In Walter Lilly and Company Limited v Mackay and DMW [2012] EWHC 649 (TCC) the High Court held that communications between a party and his claims consultants (in relation to a claim for extensions of time) were not subject to legal advice privilege, as the claims consultants had not been retained as solicitors or barristers (even if certain individuals dealing with the matter were qualified barristers). The court said it remained an open question whether advice and other communications from claims consultants in adjudication proceedings might attract litigation privilege. The court noted that there was “little authority” on this issue, and policy issues might have to be considered if and when the question arose in another case.
Statutory reports
The High Court decision in Re Barings [1998] Ch 356 suggests that the test for litigation privilege may be different for reports required by statute. In that case, the question arose as to whether privilege could be claimed for statutory reports prepared by solicitors acting for the administrators of Barings and provided to the Secretary of State under the Company Directors Disqualification Act 1986.

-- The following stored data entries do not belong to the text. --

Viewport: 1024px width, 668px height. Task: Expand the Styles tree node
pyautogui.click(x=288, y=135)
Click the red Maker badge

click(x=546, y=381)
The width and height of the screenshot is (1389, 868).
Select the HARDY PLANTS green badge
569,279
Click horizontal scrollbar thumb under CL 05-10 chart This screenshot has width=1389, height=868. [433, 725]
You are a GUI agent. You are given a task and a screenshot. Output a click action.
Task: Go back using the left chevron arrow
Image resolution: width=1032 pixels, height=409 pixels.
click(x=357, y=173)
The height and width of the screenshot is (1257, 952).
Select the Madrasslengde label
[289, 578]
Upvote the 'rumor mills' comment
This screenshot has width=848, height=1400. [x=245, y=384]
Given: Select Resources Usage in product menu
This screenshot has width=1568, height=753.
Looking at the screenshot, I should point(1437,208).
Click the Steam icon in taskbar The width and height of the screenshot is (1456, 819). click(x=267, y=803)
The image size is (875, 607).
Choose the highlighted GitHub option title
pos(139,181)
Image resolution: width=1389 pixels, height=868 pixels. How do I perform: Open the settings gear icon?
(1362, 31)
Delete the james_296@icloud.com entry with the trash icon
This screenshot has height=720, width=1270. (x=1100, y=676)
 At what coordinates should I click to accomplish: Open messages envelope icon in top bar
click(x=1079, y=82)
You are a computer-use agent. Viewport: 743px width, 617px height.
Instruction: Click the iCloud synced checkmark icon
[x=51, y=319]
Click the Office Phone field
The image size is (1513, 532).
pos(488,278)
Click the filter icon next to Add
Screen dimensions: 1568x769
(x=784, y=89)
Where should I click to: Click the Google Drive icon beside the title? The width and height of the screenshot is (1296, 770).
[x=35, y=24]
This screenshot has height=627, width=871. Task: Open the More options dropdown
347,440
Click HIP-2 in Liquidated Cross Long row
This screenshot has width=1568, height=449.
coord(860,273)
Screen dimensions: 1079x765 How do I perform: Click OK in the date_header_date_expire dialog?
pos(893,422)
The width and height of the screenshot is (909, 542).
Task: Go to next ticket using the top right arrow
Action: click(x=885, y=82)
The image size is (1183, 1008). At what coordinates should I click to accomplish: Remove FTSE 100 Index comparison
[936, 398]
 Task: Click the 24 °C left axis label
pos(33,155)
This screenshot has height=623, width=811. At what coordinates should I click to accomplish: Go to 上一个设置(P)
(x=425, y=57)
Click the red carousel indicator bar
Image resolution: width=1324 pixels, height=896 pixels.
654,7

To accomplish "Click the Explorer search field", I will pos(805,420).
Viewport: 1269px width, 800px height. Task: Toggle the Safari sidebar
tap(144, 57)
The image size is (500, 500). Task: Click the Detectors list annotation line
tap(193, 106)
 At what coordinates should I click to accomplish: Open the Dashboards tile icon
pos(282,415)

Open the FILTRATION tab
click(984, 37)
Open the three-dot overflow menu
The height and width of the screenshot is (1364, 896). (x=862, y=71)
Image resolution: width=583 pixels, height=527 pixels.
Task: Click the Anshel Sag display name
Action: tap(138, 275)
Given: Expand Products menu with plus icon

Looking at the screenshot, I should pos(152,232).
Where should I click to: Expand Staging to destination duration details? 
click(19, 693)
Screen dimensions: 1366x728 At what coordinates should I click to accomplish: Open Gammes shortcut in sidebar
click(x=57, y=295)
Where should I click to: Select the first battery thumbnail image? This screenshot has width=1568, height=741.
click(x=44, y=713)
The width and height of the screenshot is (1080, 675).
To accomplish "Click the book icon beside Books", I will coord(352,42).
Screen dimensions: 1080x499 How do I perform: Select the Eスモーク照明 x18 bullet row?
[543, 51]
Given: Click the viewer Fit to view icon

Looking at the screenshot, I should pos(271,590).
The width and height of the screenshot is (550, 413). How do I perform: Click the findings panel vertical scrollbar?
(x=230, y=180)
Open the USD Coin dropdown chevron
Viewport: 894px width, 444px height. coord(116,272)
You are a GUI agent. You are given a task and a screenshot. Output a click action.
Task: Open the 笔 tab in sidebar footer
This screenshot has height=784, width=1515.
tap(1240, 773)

The judge pointed out that none of the authorities establishing the “dominant purpose” test involved a statutory report. In the case of a statutory report the maker is obliged by law to make the report and so, in the judge’s view, the only relevant purpose was a statutory purpose. He said the question of whether the reports were protected by privilege did not depend on their ‘dominant purpose’ but whether there was a public interest requiring protection from disclosure that was sufficient to override the administration of justice reasons underlying a litigant’s rights to disclosure. He concluded that there was not. (This was a decision of Richard Scott V-C who later, as Lord Scott in Three Rivers No 6, questioned the continuing justification of litigation privilege on the basis of the less adversarial nature of litigation under the Civil Procedure Rules.)
Experts
Under the Civil Procedure Rules (CPR 35.10) an expert’s report must state the substance of all material instructions (whether written or oral) on which the report is based, and those instructions are not privileged, even though it will normally be clear that they were for the dominant purpose of the litigation. However, the court will not order disclosure unless there are reasonable grounds to consider the expert’s statement of instructions to be inaccurate or incomplete.
In addition, a party may find that it is effectively forced to disclose a privileged (draft or final) expert’s report if it requires the court’s permission to instruct a different expert. In Edwards-Tubb v JD Wetherspoon PLC [2011] EWCA Civ 136, the Court of Appeal held that the court could not override privilege in an earlier expert’s report, but could and would normally require waiver of the privilege as a condition of granting permission to adduce evidence from a different expert. See “Disclosure of privileged report as condition of changing experts” (22 March 2011) for more on the case.
It seems the court may also be able to order a party to disclose another (privileged) report prepared by its expert, as a condition of being permitted to rely on that expert’s evidence, even where there is no change of expert: Odedra v Ball [2012] EWHC 1790 (TCC) – see “Court can require disclosure of privileged report even where no change of expert” (11 July 2012) for more on that case.